The Duke´s Chair

The Herzogstuhl – or “Duke's Chair” – is actually a double throne that was built in the 9th century. 10 of the 12 stones from which the Herzogstuhl is built actually came from the ruins of the Roman town of Virunum.

Two inscriptions on the north-western support pillar at the back of the chair show that the monument slab here had been used for a dual purpose in ancient times. The remainder of the older inscription 'VERI' (of Verus) is part of a monumental inscription dating back to the first century, while the words 'MA(N)SVETI VERI' (of Mansuetus Verus) on the overturned slab is part of a younger dedicatory inscription.

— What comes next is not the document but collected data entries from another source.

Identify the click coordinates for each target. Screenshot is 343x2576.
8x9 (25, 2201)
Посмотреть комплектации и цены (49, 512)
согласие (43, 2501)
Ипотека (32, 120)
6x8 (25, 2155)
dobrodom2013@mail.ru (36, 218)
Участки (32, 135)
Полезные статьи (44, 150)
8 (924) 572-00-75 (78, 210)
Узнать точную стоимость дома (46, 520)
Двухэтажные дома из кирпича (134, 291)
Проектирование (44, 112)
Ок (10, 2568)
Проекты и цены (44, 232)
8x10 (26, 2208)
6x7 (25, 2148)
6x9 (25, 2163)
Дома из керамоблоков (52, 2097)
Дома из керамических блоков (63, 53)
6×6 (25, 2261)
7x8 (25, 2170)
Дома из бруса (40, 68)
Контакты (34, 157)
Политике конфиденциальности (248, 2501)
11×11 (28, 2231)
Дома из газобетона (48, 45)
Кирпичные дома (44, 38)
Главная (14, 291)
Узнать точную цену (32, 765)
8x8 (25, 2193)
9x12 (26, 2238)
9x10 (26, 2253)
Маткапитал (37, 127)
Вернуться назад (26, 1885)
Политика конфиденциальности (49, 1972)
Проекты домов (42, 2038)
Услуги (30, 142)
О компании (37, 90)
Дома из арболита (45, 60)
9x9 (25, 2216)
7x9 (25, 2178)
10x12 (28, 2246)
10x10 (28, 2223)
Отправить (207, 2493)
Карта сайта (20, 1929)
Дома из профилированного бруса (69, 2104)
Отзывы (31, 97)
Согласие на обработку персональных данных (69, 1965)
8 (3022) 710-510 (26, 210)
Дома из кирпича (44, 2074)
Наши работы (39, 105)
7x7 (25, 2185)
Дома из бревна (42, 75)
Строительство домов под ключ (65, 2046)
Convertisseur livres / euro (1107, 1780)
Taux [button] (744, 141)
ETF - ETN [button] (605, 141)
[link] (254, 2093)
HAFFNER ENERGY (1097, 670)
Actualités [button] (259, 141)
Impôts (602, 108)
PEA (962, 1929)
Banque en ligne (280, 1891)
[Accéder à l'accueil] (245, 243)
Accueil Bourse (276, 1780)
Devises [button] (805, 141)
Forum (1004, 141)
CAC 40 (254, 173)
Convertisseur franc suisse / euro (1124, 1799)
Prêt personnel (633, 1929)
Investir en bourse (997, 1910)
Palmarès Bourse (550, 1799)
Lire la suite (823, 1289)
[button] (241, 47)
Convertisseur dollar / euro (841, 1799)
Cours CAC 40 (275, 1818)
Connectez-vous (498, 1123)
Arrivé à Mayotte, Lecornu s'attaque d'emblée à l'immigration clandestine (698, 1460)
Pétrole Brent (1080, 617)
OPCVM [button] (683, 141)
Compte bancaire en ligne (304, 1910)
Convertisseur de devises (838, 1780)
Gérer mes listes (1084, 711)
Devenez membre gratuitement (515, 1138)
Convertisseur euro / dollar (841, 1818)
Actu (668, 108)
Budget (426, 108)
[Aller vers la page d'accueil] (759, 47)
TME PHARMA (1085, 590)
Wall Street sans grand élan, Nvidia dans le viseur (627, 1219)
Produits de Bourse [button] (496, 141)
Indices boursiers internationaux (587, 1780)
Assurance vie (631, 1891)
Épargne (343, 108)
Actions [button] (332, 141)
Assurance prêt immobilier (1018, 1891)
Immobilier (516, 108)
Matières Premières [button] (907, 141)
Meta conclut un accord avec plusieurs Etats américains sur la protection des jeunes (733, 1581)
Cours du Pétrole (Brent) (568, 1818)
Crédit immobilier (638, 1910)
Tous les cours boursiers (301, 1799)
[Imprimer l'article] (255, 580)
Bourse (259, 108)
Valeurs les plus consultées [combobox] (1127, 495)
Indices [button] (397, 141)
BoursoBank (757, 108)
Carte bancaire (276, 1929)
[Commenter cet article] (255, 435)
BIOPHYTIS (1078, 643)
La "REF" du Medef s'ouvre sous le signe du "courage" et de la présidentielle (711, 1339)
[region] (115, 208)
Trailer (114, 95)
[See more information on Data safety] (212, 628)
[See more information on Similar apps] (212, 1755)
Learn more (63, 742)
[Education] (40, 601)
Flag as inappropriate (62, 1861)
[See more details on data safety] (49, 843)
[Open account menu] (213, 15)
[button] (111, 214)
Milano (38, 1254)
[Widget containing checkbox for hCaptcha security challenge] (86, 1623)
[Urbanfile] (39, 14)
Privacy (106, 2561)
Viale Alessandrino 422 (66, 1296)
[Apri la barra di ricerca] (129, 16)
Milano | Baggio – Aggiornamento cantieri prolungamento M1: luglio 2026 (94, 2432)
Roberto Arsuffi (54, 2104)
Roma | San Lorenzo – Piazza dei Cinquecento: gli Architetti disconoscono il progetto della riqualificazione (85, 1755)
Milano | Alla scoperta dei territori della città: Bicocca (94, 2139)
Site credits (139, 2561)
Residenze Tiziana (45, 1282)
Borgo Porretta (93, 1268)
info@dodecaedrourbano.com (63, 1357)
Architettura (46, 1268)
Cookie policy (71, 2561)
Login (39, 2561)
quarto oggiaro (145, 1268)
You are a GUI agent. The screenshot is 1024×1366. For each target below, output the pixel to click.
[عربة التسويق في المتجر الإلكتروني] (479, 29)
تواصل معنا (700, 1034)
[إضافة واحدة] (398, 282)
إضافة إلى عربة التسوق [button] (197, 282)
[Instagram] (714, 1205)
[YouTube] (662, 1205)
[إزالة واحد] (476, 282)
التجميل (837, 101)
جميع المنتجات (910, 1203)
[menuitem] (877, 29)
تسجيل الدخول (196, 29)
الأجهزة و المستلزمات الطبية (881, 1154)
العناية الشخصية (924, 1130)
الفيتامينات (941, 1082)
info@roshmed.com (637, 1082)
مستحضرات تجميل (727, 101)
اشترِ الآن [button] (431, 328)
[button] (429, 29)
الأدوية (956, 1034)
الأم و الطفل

On the central slab, at the head end of the eastern seat (Duke's seat), there is an inscription in Gothic letters. RVDOLPHVS DVX - Duke Rudolf. It is assumed that Duke Rudolf of Austria, known by the title “the Founder”, had the inscription made on the occasion of his enthronement here in the year 1360.

The coronation ceremony or enthronement ceremony of a Duke always started at the Duke's Chair. We know about this ceremony thanks to the records of Johann von Viktring who described the coronation of Duke Meinhard II of Tyrol who was enthroned as Duke of Carinthia in 1286. The Duke's peasant (a free peasant) asked the new Duke in Slavic language whether he intended to be an impartial judge and defender of the Christian faith.

At the Duke's Chair on Zollfeld, the Duke took his oath, confirmed rights and freedoms, bestowed fiefdoms and received the homage of his subjects. The first known enthronement of this kind is that of Duke Hermann von Sponheimer in the year 1161. Herzog Ernst was the last member of the Hapsburg family to undergo the complex ceremony in 1414.